# Tutorial of MendelTwoPointLinkage

## Julia version
Current code supports Julia version 1.0+ 

## Overview
Mendel Two Point Linkage is a component of the umbrella [OpenMendel](https://openmendel.github.io) project. This analysis option maps a trait locus using two-point linkage analysis.

## Installation

*Note: Since the OpenMendel packages are not yet registered, the three OpenMendel packages (1) [SnpArrays](https://openmendel.github.io/SnpArrays.jl/latest/), (2) [MendelSearch](https://openmendel.github.io/MendelSearch.jl), and (3) [MendelBase](https://openmendel.github.io/MendelBase.jl) **must** be installed before any other OpenMendel package is installed. It is easiest if these three packages are installed in the above order.*

If you have not already installed the MendelTwoPointLinkage, then within Julia, use the package manager to install MendelTwoPointLinkage:

In [None]:
] add https://github.com/OpenMendel/TwoPointLinkage.jl.git

or once the OpenMendel packages are registered simply use:

`pkg> add TwoPointLinkage`

This package supports Julia v1.0+

## Input Files
The MendelTwoPointLinkage analysis package accepts the following input files. Example input files can be found in the [data](https://github.com/OpenMendel/MendelTwoPointLinkage.jl/tree/master/data) subfolder of the MendelTwoPointLinkage project. (An analysis won't always need every file type below.)

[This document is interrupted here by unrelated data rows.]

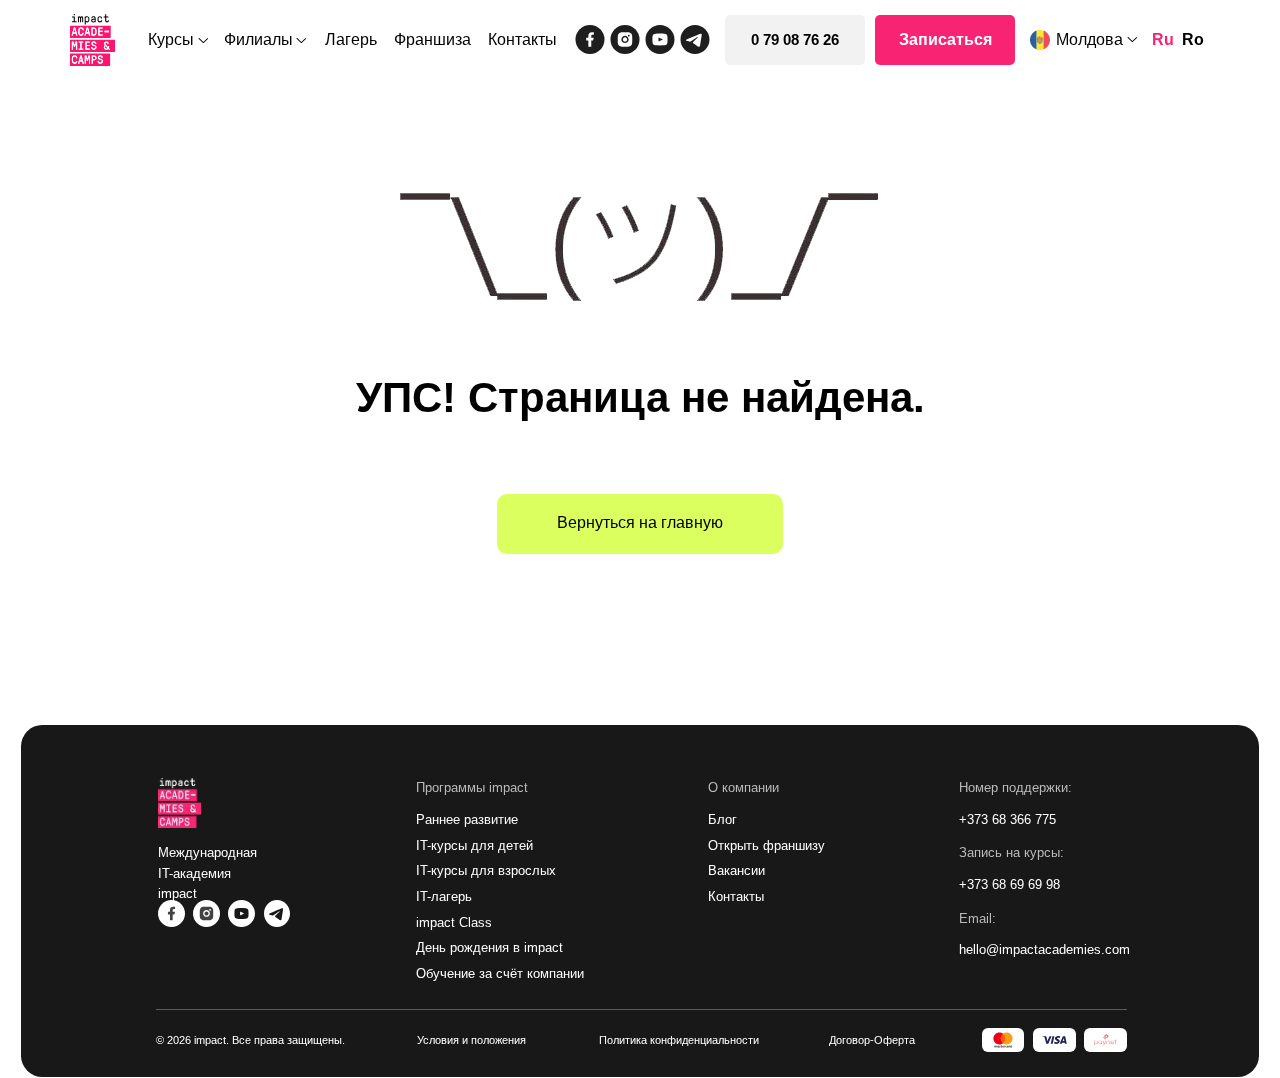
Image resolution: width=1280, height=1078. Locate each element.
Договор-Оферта (872, 1040)
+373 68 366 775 (1007, 819)
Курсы (171, 39)
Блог (722, 819)
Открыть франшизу (766, 845)
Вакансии (736, 870)
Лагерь (351, 39)
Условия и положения (471, 1040)
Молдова (1089, 39)
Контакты (522, 39)
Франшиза (432, 39)
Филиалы (258, 39)
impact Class (454, 922)
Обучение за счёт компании (500, 973)
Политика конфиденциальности (679, 1040)
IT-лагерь (444, 896)
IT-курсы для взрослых (486, 870)
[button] (945, 40)
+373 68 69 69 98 (1009, 884)
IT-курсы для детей (474, 845)
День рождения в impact (489, 947)
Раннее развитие (467, 819)
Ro (1193, 39)
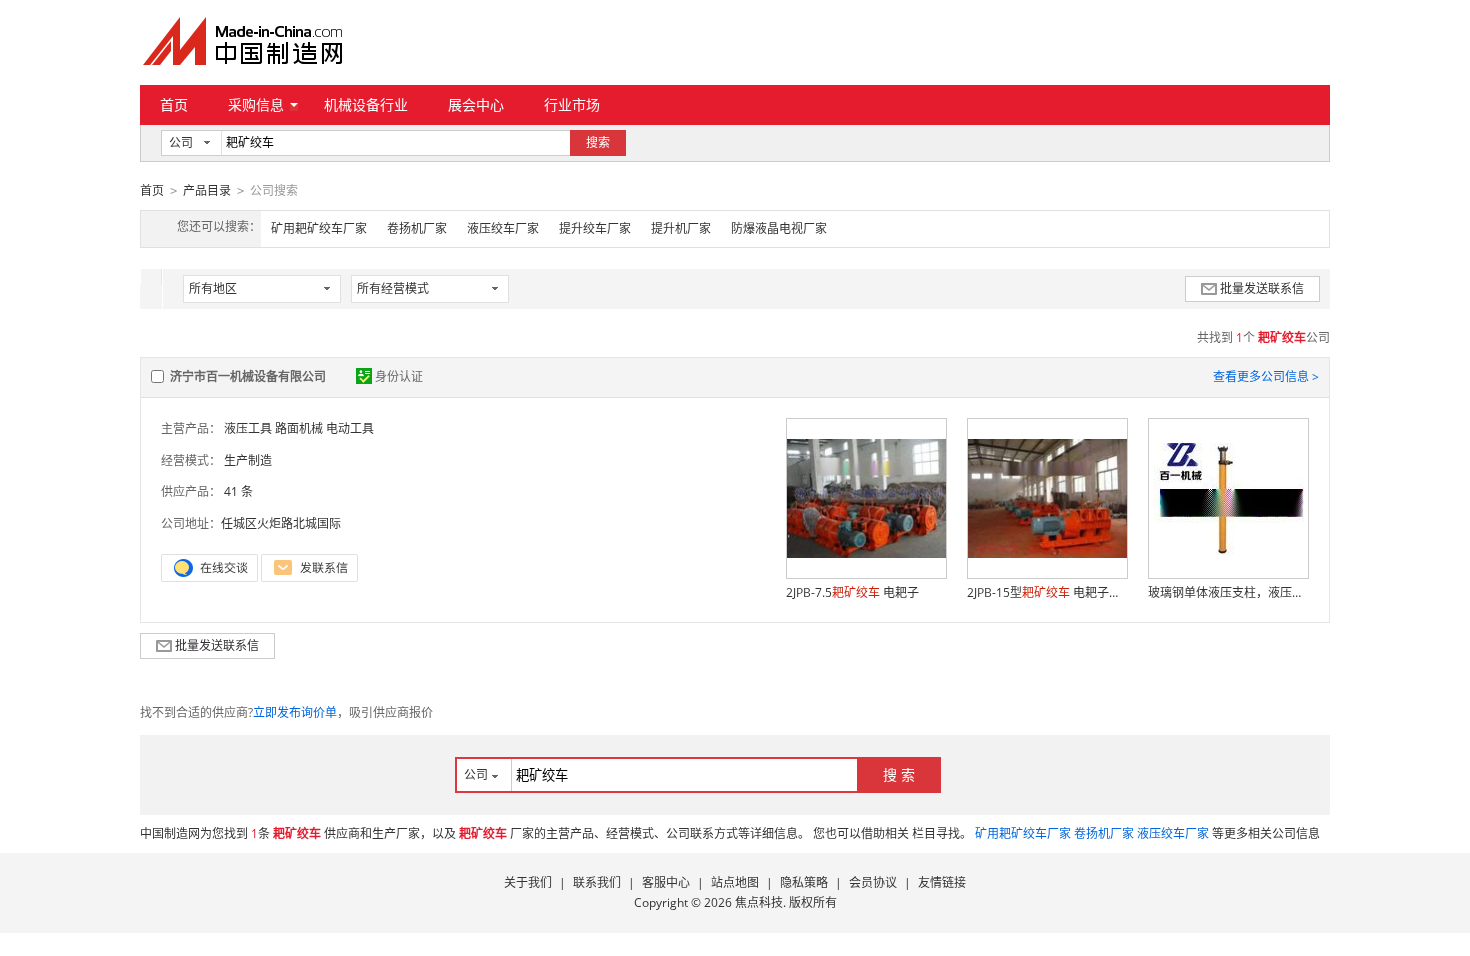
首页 (174, 104)
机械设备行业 (366, 104)
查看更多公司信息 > (1266, 376)
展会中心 (476, 104)
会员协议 (873, 882)
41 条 (238, 491)
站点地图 (735, 882)
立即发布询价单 (295, 712)
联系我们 (597, 882)
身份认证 (399, 376)
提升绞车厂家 (595, 228)
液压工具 (248, 428)
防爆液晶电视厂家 (779, 228)
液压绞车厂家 (503, 228)
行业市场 (572, 104)
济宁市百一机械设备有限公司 (248, 376)
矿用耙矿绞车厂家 (319, 228)
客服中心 (666, 882)
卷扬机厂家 (417, 228)
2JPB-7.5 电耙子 (852, 592)
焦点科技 (759, 902)
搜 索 (899, 774)
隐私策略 (804, 882)
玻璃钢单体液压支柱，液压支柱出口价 (1228, 592)
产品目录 (207, 190)
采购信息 (256, 104)
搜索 (598, 142)
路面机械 (299, 428)
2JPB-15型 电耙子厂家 (1047, 592)
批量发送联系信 (1262, 288)
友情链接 (942, 882)
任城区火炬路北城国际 (281, 523)
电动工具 (350, 428)
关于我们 (528, 882)
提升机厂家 (681, 228)
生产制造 (248, 460)
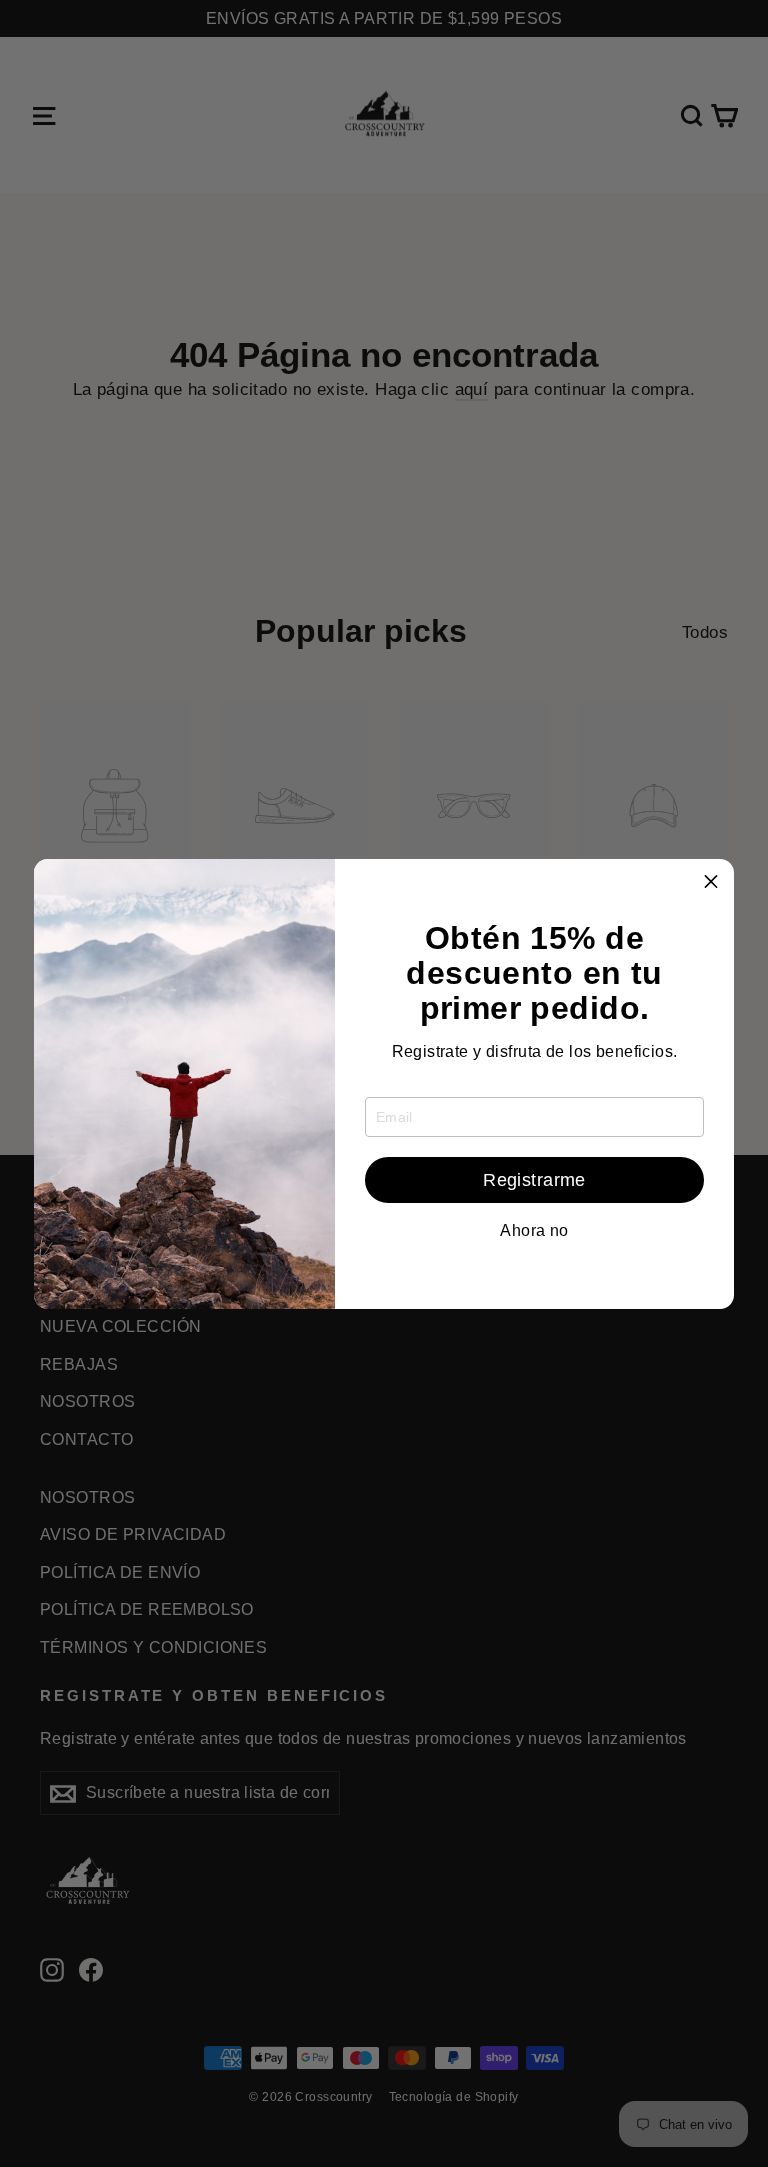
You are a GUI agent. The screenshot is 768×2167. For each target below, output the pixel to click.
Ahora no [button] (534, 1231)
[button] (711, 882)
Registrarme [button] (534, 1180)
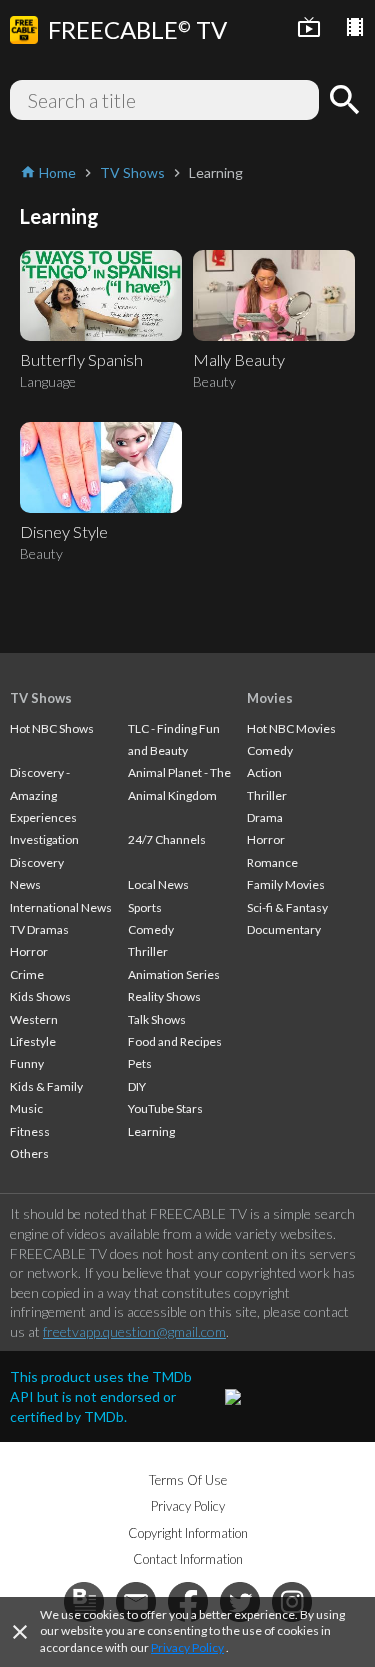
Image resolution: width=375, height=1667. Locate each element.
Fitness (30, 1131)
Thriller (148, 951)
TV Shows (41, 698)
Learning (151, 1131)
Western (34, 1019)
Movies (270, 698)
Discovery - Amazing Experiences (43, 795)
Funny (27, 1063)
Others (29, 1153)
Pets (140, 1063)
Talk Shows (157, 1019)
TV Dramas (39, 929)
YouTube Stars (165, 1108)
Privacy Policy (187, 1647)
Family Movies (286, 884)
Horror (29, 951)
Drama (265, 817)
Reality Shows (164, 996)
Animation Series (174, 974)
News (25, 884)
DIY (137, 1086)
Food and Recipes (175, 1041)
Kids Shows (40, 996)
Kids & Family (46, 1086)
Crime (27, 974)
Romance (272, 862)
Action (264, 772)
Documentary (284, 929)
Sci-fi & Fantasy (287, 907)
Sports (145, 907)
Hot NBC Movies (291, 728)
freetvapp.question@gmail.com (134, 1331)
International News (61, 907)
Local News (158, 884)
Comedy (151, 929)
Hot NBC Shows (52, 728)
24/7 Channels (167, 839)
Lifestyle (33, 1041)
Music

* [Control File](https://openmendel.github.io/MendelTwoPointLinkage.jl/#control-file): Specifies the names of your data input and output files and any optional parameters (*keywords*) for the analysis. (For a list of common keywords, see [Keywords Table](https://openmendel.github.io/MendelBase.jl/#keywords-table)). The Control file is optional. If you don't use a Control file you will enter your keywords directly in the command line.
* [Locus File](https://openmendel.github.io/MendelBase.jl/#locus-file): Names and describes the genetic loci in your data.
* [Pedigree File](https://openmendel.github.io/MendelBase.jl/#pedigree-file): Gives information about your individuals, such as name, sex, family structure, and ancestry.
* [Phenotype File](https://openmendel.github.io/MendelBase.jl/#phenotype-file): Lists the available phenotypes.

### Control file
The Control file is a text file consisting of keywords and their assigned values. The format of the Control file is:

	Keyword = Keyword_Value(s)

Below is an example of a simple Control file to run Two Point Linkage:

	#
	# Input and Output files.
	#
	locus_file = two-point linkage LocusFrame.txt
	pedigree_file = two-point linkage PedigreeFrame.txt
	phenotype_file = two-point linkage PhenotypeFrame.txt
	output_file = two-point linkage Output.txt
	lod-score-table = two-point linkage Output LOD Table.txt
	#
	# Analysis parameters for Two-Point Linkage option.
	#
	trait = RADIN
	GENDER-NEUTRAL = true
	standard_errors = true
	travel = grid

In the example above, there are nine keywords. The first three keywords specify input files: **two-point linkage LocusFrame.txt**, **two-point linkage PedigreeFrame.txt**, **two-point linkage PhenotypeFrame.txt**. The next two keywords specify output files with results of the analysis: **two-point linkage Output.txt** and **two-point linkage LOD Table Output.txt**. The last four keywords specify analysis parameters: **trait**, **gender-neutral**, **standard_errors** and **travel**. The text after the **'='** are the keyword values.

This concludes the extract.